───── Passage given ─────

Sins of the City
For months now, New Yorkers have sought solace in the notion that black or white, Puerto Rican or Korean, rich or poor, they now live in a city united. Even the heavy-turned-hero former mayor, Rudy Giuliani, left behind his pit bull tactics in favor of solidarity and mourning. After September 11, stomping out the squeegee menace — the guys who wash the windshields of cars stuck in traffic and then ask drivers for a dollar — no longer mattered as much as remembering the dead from all walks of life.
But now the days of mourning seem to have come to an end. The New York Times no longer runs its daily, heartbreaking portraits of lost husbands and brothers and mothers and friends; and the war coverage that since September 12 has been found in an advertising-free section titled “A Nation Challenged” has been folded back into the ordinary events of the day.
For New York it’s back to business and time to rebuild: lives, commerce, even the city government. The new year has brought a new mayor; trouble is, he is resurrecting old ideas. First item on the agenda: the return of the squeegee man. Mayor Michael Bloomberg has declared the sponge-wielding demons guilty of one of seven “quality-of-life” offenses — the aforementioned 7 City Sins. Among the other nasties are homeless people, panhandlers, unlicensed peddlers, prostitutes and guys who get drunk and piss in the park. Pitting New York’s Finest against such sinners, Police Commissioner Raymond Kelley announced, will be a top priority of the new administration.
The number seven is no accident. Greed; Gluttony; Sloth; Envy; Anger; Pride; Lust. Seven may be lucky but it’s also long been the count of our failings, the Seven Deadly Sins, the transgressions that are fatal to spiritual progress. Round the turn of the last millennium, popular entertainment of the day included “morality plays” staged in public squares, in which a hero faced the temptations of characters bearing the names of the seven deadlies. Audience participation was part of the fun. Viewers heckled, jeered, and cheered their hero, called Everyman, along his path, booing down fat-gutted Greed, perhaps urging him to tarry awhile in the company of a saucy, buxom Lust.

─────

The problem -> Please write out, word for word, the part of the piece on New York's "City Sins" starting with "Sins of the" and going on through "walks of life.".

───── Given entries ─────

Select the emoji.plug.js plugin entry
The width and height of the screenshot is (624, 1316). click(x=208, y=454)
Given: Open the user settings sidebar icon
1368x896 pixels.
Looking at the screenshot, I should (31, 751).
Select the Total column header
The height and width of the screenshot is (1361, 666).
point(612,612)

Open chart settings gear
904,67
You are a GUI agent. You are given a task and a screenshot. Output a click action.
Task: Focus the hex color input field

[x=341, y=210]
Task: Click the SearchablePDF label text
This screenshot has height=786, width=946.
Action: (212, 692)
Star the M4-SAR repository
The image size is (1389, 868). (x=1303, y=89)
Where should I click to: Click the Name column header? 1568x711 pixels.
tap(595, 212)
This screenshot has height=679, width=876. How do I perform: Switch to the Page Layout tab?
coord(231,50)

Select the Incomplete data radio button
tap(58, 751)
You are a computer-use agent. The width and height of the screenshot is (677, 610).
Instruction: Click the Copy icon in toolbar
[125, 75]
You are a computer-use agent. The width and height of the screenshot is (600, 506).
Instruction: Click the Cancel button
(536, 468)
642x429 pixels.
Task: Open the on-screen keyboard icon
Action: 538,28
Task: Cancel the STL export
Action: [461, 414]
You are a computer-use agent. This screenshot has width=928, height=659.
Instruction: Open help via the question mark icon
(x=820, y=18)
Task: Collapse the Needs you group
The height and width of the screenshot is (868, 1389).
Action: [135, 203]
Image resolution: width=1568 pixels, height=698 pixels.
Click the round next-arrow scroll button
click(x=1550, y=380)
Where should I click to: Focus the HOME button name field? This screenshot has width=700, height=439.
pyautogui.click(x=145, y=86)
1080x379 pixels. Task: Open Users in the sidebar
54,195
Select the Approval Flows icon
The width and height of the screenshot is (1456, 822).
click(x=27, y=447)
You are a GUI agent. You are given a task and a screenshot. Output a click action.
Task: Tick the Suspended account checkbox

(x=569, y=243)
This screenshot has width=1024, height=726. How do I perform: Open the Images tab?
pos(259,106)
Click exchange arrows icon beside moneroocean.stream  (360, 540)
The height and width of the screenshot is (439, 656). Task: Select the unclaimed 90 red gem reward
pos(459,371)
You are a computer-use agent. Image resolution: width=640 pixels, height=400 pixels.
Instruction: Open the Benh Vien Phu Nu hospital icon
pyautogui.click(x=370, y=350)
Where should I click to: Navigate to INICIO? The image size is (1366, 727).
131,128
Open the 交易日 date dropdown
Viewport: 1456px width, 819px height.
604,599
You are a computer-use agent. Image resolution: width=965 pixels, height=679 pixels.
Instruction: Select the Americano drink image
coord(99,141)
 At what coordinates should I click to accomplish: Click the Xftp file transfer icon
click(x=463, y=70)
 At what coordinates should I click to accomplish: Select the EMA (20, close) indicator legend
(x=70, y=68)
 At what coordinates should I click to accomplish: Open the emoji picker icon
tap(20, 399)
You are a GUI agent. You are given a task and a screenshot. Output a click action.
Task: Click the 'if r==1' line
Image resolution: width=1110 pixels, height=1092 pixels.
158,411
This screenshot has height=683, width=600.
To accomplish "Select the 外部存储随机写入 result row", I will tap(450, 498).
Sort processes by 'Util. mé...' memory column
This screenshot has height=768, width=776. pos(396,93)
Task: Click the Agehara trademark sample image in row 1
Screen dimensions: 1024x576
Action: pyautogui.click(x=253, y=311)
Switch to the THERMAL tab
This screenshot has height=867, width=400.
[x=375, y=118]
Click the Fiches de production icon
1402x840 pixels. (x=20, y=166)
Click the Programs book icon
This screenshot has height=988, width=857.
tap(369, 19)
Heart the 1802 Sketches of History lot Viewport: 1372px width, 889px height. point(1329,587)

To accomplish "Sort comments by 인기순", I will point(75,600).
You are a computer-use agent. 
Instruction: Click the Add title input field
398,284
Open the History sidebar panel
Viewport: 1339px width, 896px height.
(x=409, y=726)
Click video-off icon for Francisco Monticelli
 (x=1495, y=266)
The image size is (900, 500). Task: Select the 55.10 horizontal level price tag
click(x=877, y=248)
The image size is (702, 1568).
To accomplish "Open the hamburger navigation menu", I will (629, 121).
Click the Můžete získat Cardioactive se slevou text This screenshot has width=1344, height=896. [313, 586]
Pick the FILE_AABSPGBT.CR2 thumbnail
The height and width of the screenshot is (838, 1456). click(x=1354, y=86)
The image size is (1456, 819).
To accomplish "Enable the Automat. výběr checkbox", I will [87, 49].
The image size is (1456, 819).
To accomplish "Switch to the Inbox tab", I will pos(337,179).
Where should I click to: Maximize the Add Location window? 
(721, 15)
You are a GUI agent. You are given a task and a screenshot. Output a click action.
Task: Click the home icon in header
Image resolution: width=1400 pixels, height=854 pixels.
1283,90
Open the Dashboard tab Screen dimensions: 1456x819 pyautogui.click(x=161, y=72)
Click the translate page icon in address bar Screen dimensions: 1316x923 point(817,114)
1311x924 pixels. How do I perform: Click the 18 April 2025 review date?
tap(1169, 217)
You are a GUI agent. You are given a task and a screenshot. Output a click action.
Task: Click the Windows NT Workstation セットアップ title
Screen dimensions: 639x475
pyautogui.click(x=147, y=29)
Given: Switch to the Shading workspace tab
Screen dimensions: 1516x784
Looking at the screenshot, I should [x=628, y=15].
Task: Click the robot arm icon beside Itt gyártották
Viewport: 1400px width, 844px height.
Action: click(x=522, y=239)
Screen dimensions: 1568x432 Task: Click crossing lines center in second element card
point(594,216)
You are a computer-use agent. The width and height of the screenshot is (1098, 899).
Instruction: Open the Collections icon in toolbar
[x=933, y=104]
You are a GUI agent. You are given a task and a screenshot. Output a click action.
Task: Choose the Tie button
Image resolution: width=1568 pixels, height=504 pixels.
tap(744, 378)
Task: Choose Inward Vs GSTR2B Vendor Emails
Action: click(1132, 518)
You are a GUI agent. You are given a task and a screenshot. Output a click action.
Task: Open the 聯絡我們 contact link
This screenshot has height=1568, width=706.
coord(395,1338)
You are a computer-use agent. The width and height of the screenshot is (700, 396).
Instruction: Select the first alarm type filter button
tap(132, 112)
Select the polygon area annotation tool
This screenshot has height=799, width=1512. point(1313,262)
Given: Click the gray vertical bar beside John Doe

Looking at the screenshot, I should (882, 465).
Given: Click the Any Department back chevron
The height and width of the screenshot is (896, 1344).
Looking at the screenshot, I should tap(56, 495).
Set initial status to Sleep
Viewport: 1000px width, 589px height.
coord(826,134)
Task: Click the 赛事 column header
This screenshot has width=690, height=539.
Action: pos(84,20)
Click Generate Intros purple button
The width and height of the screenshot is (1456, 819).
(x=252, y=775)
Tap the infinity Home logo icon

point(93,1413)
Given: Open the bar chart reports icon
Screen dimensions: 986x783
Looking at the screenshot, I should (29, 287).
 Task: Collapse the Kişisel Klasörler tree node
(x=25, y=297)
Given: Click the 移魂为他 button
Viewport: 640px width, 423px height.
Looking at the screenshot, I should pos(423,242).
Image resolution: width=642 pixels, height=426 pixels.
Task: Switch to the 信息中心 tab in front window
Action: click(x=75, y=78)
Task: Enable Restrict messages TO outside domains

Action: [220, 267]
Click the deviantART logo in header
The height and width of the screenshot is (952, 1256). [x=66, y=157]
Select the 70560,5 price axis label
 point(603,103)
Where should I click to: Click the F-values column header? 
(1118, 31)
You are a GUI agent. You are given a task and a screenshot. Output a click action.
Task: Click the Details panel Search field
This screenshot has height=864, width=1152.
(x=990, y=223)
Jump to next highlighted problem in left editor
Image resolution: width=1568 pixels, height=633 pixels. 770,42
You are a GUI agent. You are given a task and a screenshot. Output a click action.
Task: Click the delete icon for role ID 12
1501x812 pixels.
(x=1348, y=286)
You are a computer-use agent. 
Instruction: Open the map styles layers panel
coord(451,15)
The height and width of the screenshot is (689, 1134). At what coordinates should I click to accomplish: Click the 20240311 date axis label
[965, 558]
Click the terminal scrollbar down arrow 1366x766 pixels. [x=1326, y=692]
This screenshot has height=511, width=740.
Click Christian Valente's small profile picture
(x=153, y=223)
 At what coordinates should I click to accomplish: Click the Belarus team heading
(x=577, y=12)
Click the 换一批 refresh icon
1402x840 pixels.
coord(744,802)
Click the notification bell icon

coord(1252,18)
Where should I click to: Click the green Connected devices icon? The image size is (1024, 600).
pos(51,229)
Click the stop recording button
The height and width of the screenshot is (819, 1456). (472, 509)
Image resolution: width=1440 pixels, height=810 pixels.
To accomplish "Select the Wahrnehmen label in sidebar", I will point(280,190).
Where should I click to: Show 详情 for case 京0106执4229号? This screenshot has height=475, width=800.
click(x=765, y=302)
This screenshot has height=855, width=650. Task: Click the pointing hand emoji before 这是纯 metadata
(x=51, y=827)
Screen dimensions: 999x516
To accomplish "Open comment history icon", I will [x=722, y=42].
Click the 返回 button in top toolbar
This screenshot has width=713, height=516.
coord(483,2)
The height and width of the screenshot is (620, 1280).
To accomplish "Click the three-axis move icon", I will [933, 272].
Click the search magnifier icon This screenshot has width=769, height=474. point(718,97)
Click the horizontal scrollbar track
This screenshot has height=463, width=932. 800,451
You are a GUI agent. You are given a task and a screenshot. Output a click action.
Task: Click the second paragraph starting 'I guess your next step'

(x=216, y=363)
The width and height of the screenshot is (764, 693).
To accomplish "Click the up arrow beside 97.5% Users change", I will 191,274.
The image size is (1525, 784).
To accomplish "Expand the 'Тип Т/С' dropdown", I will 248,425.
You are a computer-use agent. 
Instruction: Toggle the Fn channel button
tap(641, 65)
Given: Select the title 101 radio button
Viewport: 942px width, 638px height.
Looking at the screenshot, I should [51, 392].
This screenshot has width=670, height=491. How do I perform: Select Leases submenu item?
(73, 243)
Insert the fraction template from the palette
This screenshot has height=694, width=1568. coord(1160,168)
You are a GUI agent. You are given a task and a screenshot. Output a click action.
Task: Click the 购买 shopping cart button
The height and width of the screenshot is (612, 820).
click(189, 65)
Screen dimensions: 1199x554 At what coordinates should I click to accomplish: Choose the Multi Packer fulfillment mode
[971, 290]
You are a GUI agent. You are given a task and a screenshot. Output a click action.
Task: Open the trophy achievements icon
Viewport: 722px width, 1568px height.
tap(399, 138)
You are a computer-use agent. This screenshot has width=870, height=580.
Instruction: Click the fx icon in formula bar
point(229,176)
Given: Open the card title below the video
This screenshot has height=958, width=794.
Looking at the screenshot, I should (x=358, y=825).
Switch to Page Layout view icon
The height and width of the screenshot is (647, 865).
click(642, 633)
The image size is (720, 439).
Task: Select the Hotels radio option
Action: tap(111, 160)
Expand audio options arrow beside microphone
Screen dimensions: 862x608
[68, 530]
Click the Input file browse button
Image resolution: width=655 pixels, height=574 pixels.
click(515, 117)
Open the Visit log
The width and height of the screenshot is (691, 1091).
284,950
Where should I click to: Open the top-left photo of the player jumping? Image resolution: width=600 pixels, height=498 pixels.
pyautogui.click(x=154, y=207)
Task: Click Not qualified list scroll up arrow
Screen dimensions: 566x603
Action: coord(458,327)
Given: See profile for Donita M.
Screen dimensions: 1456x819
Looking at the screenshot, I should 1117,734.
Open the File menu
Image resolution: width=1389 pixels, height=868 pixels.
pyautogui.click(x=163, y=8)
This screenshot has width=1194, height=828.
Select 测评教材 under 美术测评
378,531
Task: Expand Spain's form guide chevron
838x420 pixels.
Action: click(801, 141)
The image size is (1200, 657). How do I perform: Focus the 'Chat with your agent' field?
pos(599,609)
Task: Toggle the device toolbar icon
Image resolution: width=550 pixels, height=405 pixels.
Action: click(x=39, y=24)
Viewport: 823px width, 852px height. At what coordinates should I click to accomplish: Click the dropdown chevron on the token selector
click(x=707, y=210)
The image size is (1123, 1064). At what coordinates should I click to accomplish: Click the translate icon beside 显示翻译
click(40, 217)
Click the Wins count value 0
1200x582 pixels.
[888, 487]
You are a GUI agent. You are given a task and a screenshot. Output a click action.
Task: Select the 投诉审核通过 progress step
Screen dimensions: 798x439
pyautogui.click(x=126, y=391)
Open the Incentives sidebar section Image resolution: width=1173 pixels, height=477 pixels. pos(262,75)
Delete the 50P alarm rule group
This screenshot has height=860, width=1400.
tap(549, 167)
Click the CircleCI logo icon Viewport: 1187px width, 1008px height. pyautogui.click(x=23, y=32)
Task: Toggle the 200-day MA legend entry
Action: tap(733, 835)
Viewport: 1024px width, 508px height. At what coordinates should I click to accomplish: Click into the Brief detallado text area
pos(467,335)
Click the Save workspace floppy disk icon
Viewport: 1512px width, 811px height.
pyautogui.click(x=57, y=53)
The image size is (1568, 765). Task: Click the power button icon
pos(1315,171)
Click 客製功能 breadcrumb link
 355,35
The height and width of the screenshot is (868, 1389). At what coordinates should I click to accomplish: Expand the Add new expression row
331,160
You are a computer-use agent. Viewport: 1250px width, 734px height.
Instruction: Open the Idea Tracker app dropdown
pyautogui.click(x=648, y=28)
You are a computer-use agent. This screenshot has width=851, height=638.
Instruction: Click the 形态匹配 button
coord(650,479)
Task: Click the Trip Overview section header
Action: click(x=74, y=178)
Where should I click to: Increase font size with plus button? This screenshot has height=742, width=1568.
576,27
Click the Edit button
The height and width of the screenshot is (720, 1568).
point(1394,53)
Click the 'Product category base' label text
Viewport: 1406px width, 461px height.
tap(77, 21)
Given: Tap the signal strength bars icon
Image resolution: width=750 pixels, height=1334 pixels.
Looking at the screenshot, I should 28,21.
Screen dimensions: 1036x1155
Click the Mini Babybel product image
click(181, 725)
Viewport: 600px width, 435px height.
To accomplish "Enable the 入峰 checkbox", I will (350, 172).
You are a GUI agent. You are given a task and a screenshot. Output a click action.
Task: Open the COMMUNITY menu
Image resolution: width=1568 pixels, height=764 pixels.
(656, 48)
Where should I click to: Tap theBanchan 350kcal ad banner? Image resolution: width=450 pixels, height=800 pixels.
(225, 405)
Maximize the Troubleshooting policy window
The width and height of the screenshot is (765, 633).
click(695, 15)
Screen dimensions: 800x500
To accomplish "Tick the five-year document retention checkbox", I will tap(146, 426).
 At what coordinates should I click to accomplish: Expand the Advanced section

─────

Worked answer ->
Sins of the City
For months now, New Yorkers have sought solace in the notion that black or white, Puerto Rican or Korean, rich or poor, they now live in a city united. Even the heavy-turned-hero former mayor, Rudy Giuliani, left behind his pit bull tactics in favor of solidarity and mourning. After September 11, stomping out the squeegee menace — the guys who wash the windshields of cars stuck in traffic and then ask drivers for a dollar — no longer mattered as much as remembering the dead from all walks of life.